Director Bob Godwin's pacing of the episode was languid. There was no fluidity to the episode, no pace, no feeling of excitement or tension. Mark Snow's usually redoubtable score was intrusive and downright blaring in too many parts. Only Heather MacDougall's editing of the multiple scene venues was up to par for what I have come to expect from The X-Files.

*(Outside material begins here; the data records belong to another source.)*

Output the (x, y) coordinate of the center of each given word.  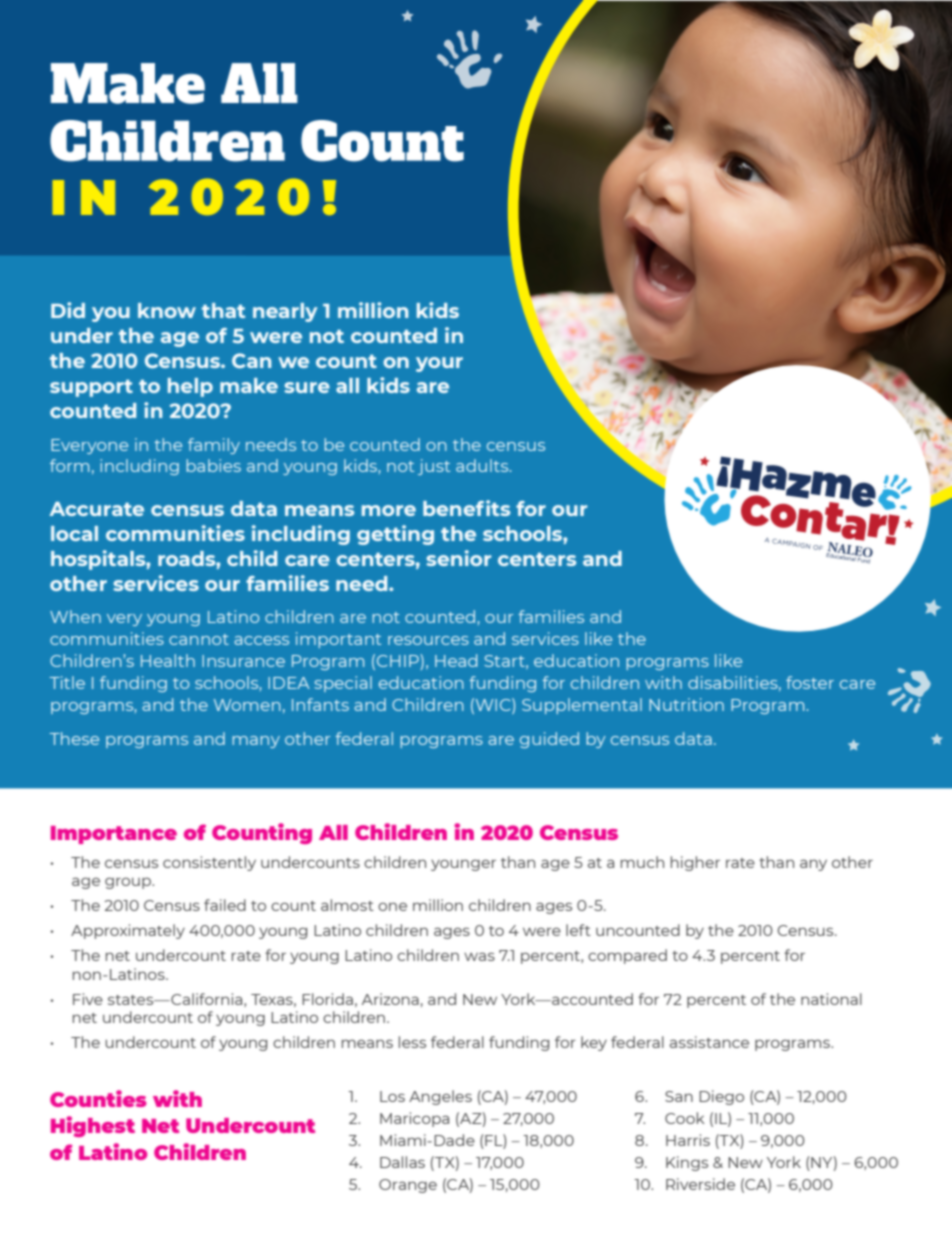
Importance (114, 835)
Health (168, 660)
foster (810, 682)
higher (695, 863)
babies (213, 465)
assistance (709, 1042)
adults (483, 465)
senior (458, 558)
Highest (93, 1126)
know (167, 310)
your (439, 364)
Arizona (390, 999)
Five (88, 999)
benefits (466, 508)
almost (347, 905)
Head (456, 660)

There were so many plot holes in Redux as to defy belief. Obviously, the DoD has some sort of management training program. They've given their highest security clearance to one of their killers. Ostelhoff not only is a killer with the highest security clearance around, but he's out in the field doing surveillance work. When he's killed in his own apartment, he doesn't even have the courtesy to bleed in there. Instead, he bleeds in Mulder's apartment. He was, however, good enough to have phone records of the calls he made to the Consortium's FBI mole, so that Mulder could momentarily overcome his fear of fire and recover this vital piece of evidence. He was shot in the face by Mulder's .45, which, of course, is easily mistaken for the wounds that would be inflicted by a sawed-off shotgun. Given this, it's easy to understand how the authorities would mistake the wounds from a .45 fired from across the room for a pointblank shotgun blast. I won't even bother to comment on how preposterous it was that Mulder could walk into the highest security building this side of the Pentagon and not be stopped by one security guard who was seeing someone access Level 4 that they had never seen before.
Finally, let us consider Kritschgau's story from Mulder's perspective. Someone from the Department of Defense tells you that his own organization, the DoD, is responsible for an elaborate hoax that's been your life's driving force. This is like having a peeping tom installing your shades. But instead of believing what he’s seen over the past four years, Mulder accepts Kritschgau's pronouncements as fact. Perhaps Mulder should check out this new web site:
Redux was a major disappointment. It was plodding and overbearing, it didn't reveal anything we didn't already know, and it was a technical disaster. It looked like it was thrown together to meet a deadline, and that's about all it met. It certainly didn't meet any of my expectations for a season opener. Sorry, Chris. I can't give you the benefit of the doubt any longer.